* **Work order**: Return the listing exactly, please; no pictures.

* **Data section**:
- - -

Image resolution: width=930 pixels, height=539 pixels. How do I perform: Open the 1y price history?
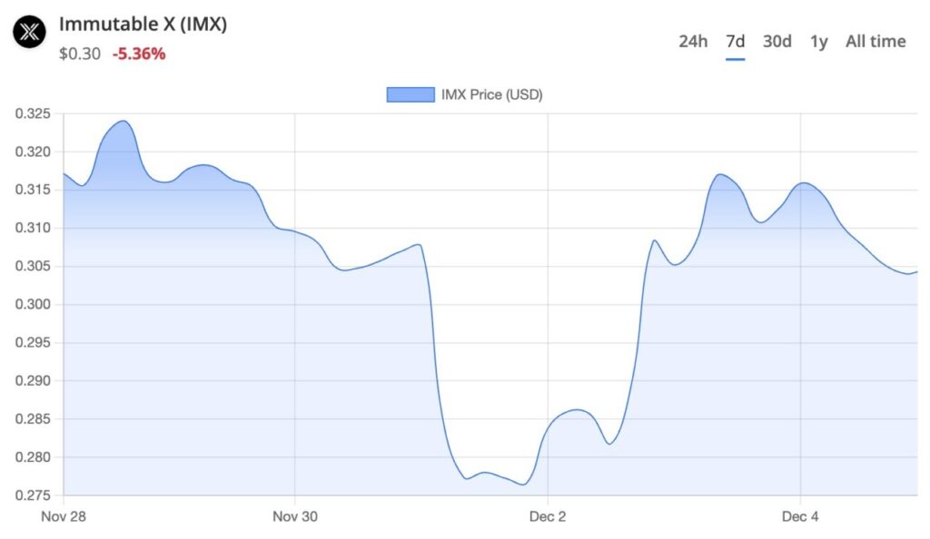818,41
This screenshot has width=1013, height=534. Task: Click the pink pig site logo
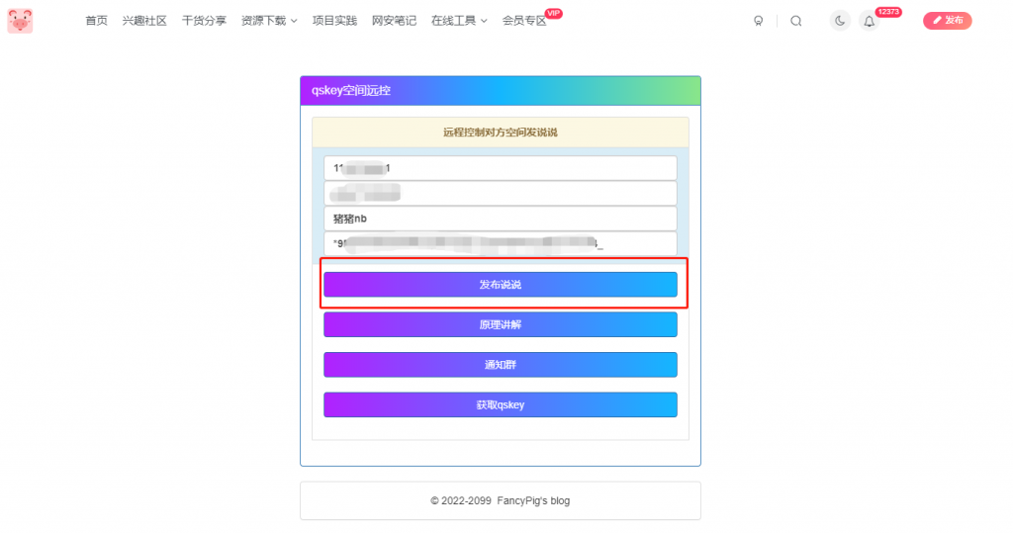(x=20, y=20)
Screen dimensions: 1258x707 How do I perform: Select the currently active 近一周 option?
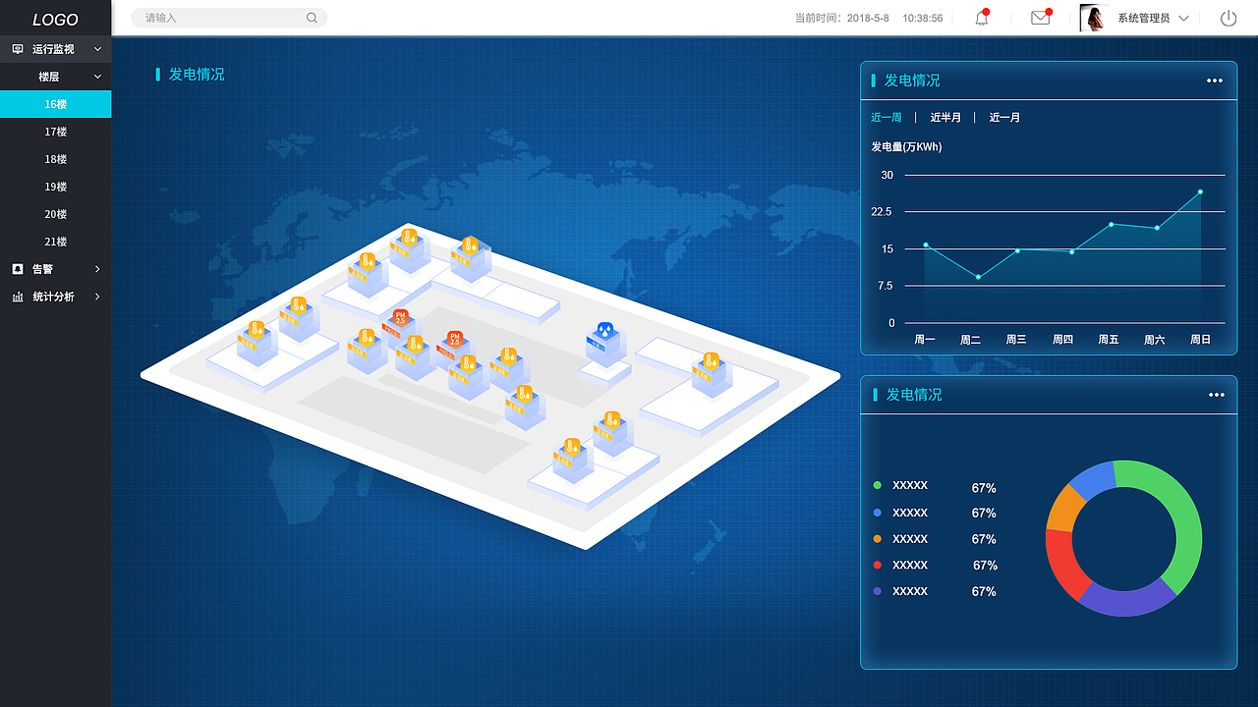pos(886,117)
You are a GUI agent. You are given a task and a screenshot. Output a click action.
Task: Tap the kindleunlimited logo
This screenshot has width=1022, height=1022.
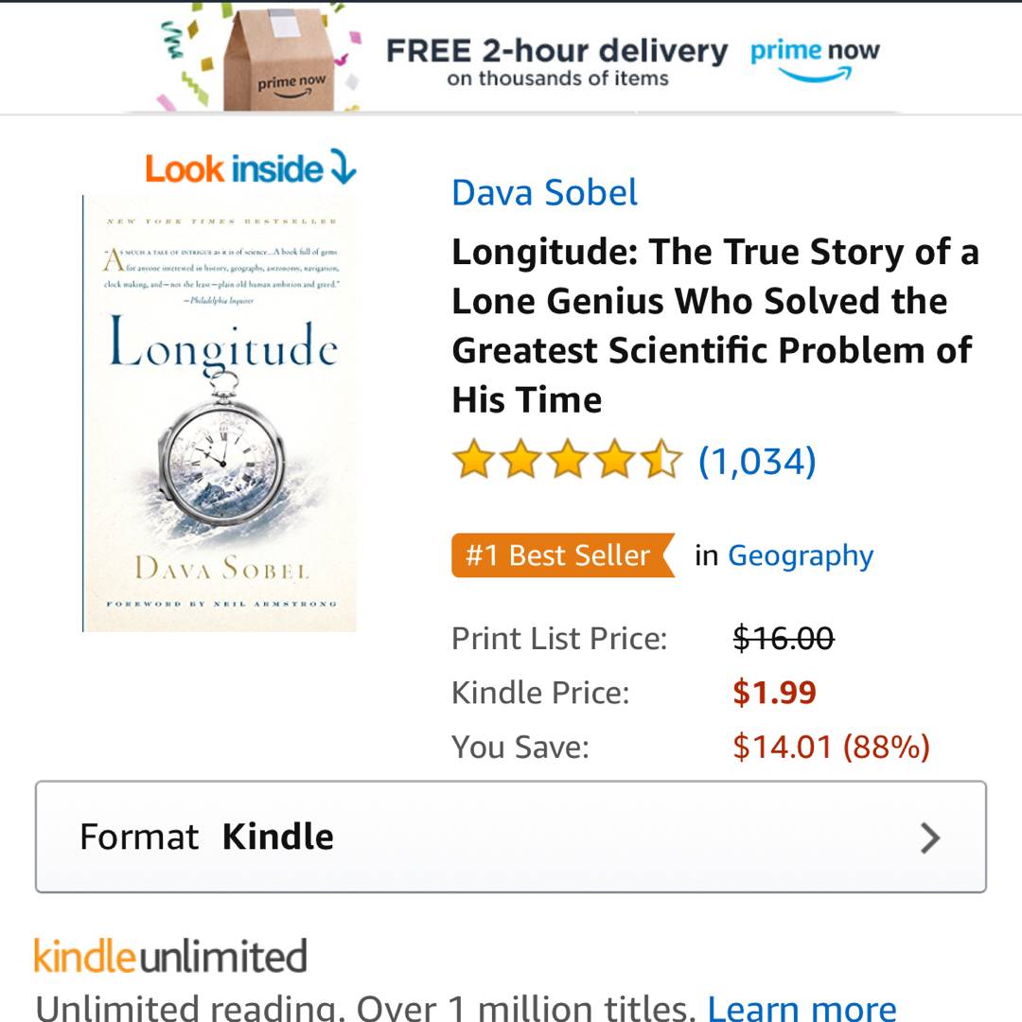[x=170, y=956]
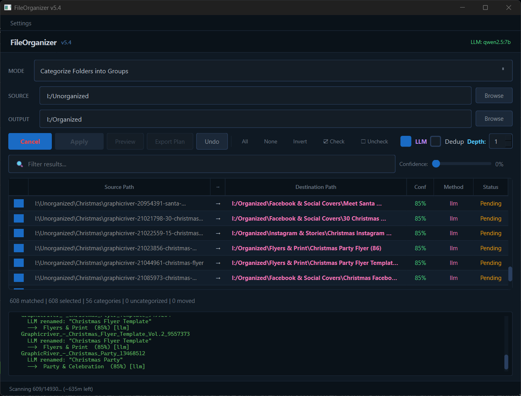Screen dimensions: 521x396
Task: Increase Depth using the up arrow
Action: [x=509, y=139]
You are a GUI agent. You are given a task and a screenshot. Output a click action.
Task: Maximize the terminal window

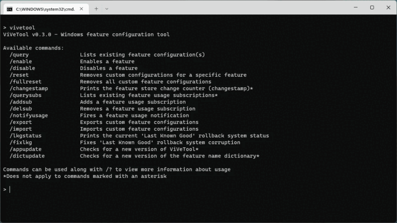372,7
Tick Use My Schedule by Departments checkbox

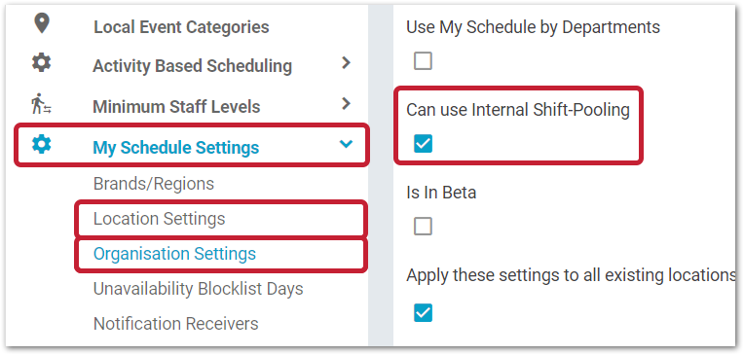coord(423,60)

- - -

* **Solution to the exercise**:
Image resolution: width=930 pixels, height=539 pixels. How do I perform: Open the 1y price history?
818,41
This screenshot has width=1013, height=534. Task: Click the pink pig site logo
(x=20, y=20)
Screen dimensions: 1258x707 How do I perform: Select the currently active 近一周 option?
pos(886,117)
You are a GUI agent. You are given a task and a screenshot. Output a click action.
Task: Tap the kindleunlimited logo
This screenshot has width=1022, height=1022.
[x=170, y=956]
Screen dimensions: 521x396
Task: Increase Depth using the up arrow
Action: [x=509, y=139]
You are a GUI agent. You are given a task and a screenshot. Output a click action.
Task: Maximize the terminal window

372,7
Tick Use My Schedule by Departments checkbox

coord(423,60)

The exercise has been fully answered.